Entries on where items appear

● ● ● ●

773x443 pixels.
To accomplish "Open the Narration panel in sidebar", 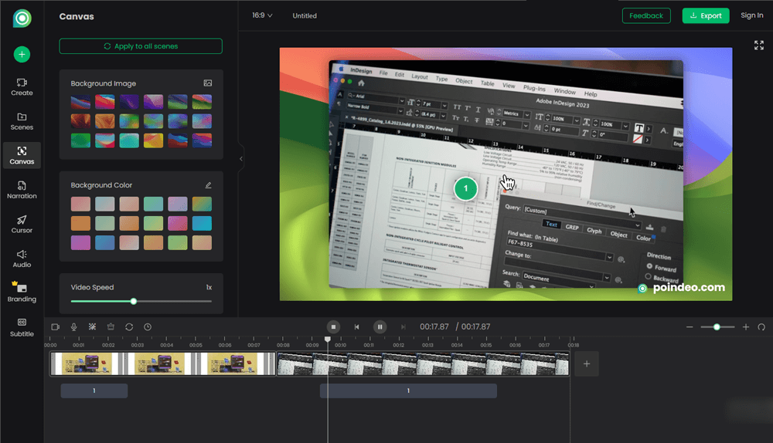I will [x=22, y=189].
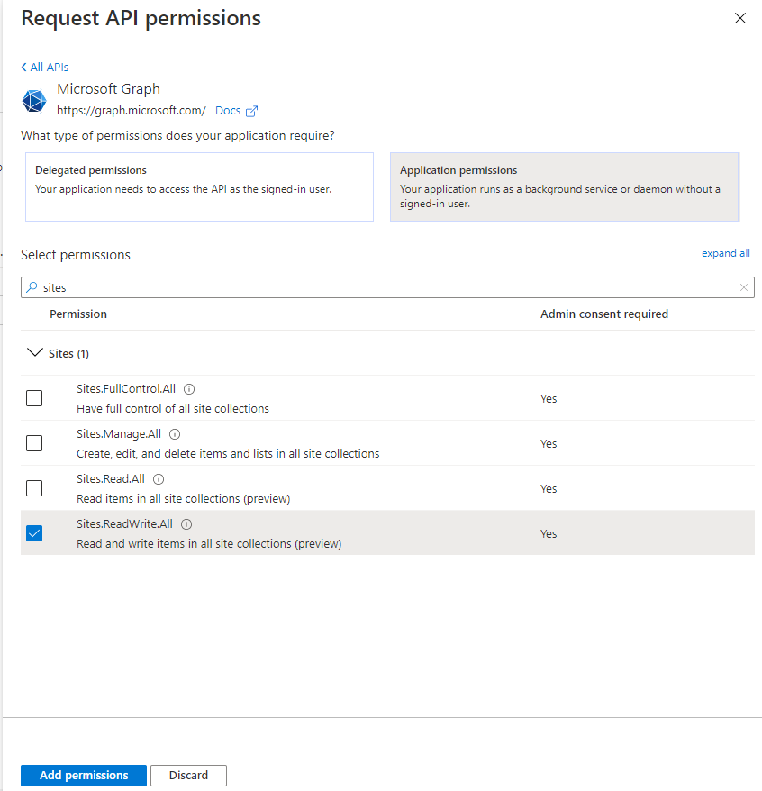Screen dimensions: 762x791
Task: Tick the Sites.Read.All checkbox
Action: (34, 488)
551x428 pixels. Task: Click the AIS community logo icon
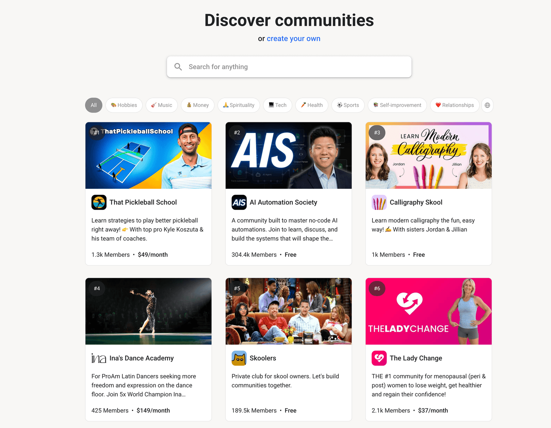pos(239,202)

● ● ● ●

Problem statement -> Can you substitute "club" for "community" in the lines from the one containing "551x428 pixels. Task: Click" through the end and give those lines again, otherwise unchanged and without the pictures?

Complete response ->
551x428 pixels. Task: Click the AIS club logo icon
pos(239,202)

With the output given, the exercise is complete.